What are the charges against Bonds?

Four counts of perjury and one count of obstruction of justice for allegedly lying about his use of performance-enhancing drugs in testimony given to a grand jury four years ago.

What penalties are associated with those charges?

Legal analysts generally agree that Bonds, who would be a first-time offender, is facing a maximum of 30 months in prison if convicted of all counts.

Why has Bonds been charged when other athletes have used steroids?

Bonds hasn't been charged with using performance-enhancing drugs; he's been charged with lying to a federal grand jury about taking those drugs. The grand jury was investigating BALCO, not Bonds, and Bonds was given immunity from prosecution when he testified to the BALCO grand jury four years ago -- on the condition that he tell the truth. The Yankees' Jason Giambi, for example, admitted using steroids when he testified to the same grand jury. Bonds, however, testified that he never knowingly took steroids and that he didn't know that "the cream" and "the clear" were steroids that mask the use of other steroids.

Prosecutors suspected that Bonds was lying and began an investigation. Three grand juries were involved in that investigation during the past four years.

Drug Policy in Baseball

The testimony of Bonds and Giambi, which by federal law was supposed to remain sealed, was leaked to the San Francisco Chronicle. The lawyer who was found guilty of the leak was sentenced to 30 months in prison.

Bonds isn't the only one who has been charged with perjury as a result of the BALCO case. Track star Marion Jones pleaded guilty to charges two months ago and former cyclist Tammy Thomas has also been charged with perjury and is awaiting trial.

How can the government prove Bonds committed perjury?

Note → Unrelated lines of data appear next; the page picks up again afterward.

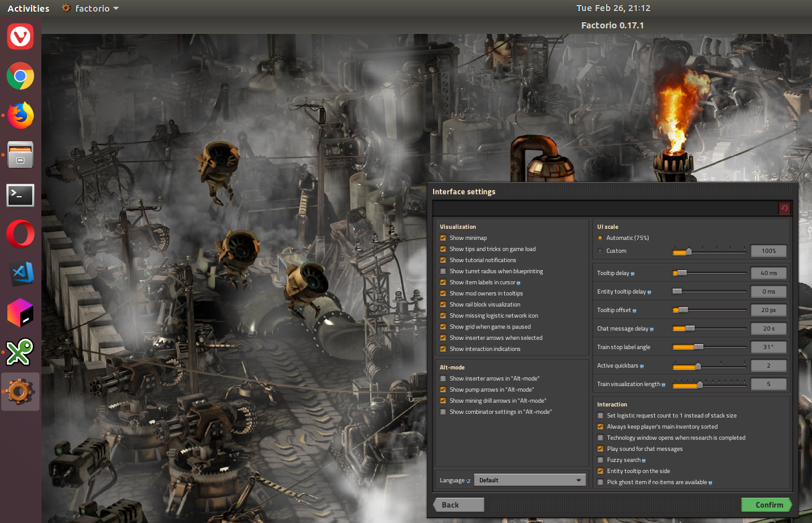The width and height of the screenshot is (812, 523).
Task: Open Vivaldi browser from the dock
Action: [x=20, y=37]
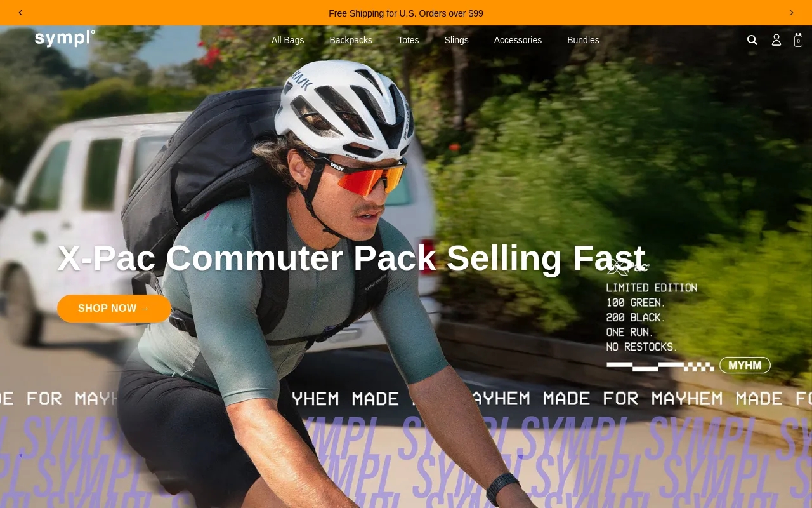Show previous announcement with left chevron
Screen dimensions: 812x508
click(20, 13)
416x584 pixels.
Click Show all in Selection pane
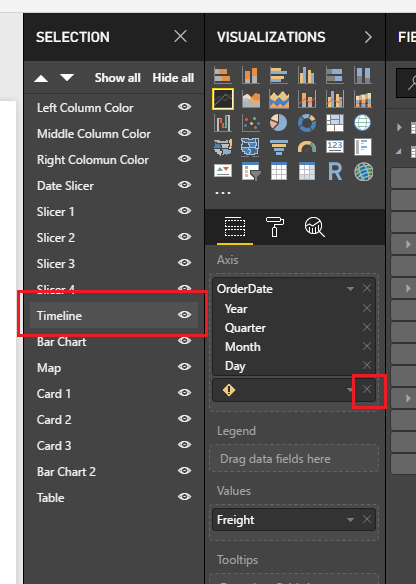click(x=117, y=78)
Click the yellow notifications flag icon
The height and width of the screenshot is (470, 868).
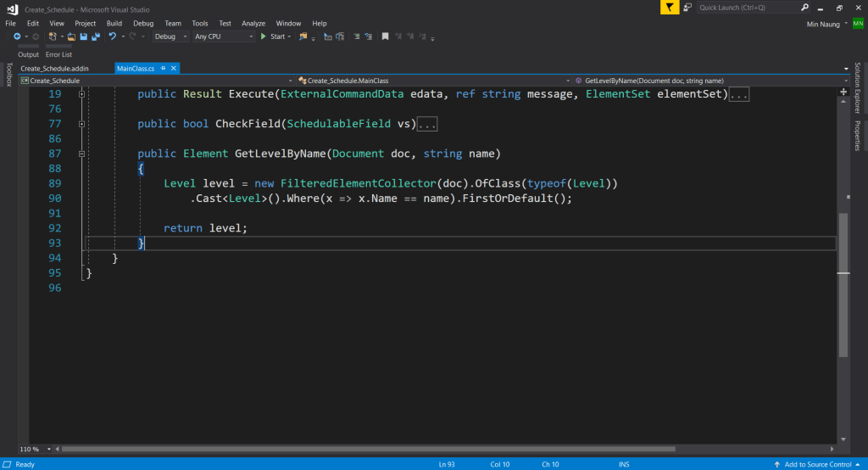670,8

Prosecutors are expected to provide evidence in the form of positive steroid tests and other documents, as well as present witnesses who would be expected to support the notion that Bonds indeed knowingly took steroids -- remember that the charges are not that he used steroids but that he lied about it to the grand jury.

Witnesses are expected to include Kimberly Bell, Bonds' former mistress; Arthur Ting, Bonds' personal physician; Steve Hoskins, a one-time friend of Bonds who says he has direct knowledge of Bonds' alleged steroid use; former BALCO vice president James Valente and a number of athletes who have been associated with BALCO.

Prosecutors claim to have a blood test from November 2000 that shows a "Barry B" testing positive for two types of steroids.

Will the case go to trial?

It's expected to. That could change, though, if Bonds and his lawyers see a body of evidence large enough to prompt them to seek a plea agreement. That would likely result in a lesser penalty for Bonds than if the case goes to trial and he is found guilty.

What will be Bonds' defense?

Bonds' lawyers would be expected to challenge the validity of any positive steroid tests and also to attack the credibility of witnesses on the grounds that they have personal motives for testifying against Bonds. They may also attack the process, claiming that the government conducted a witch hunt against Bonds for a variety of reasons, including his public stature stemming from being baseball's all-time home run king.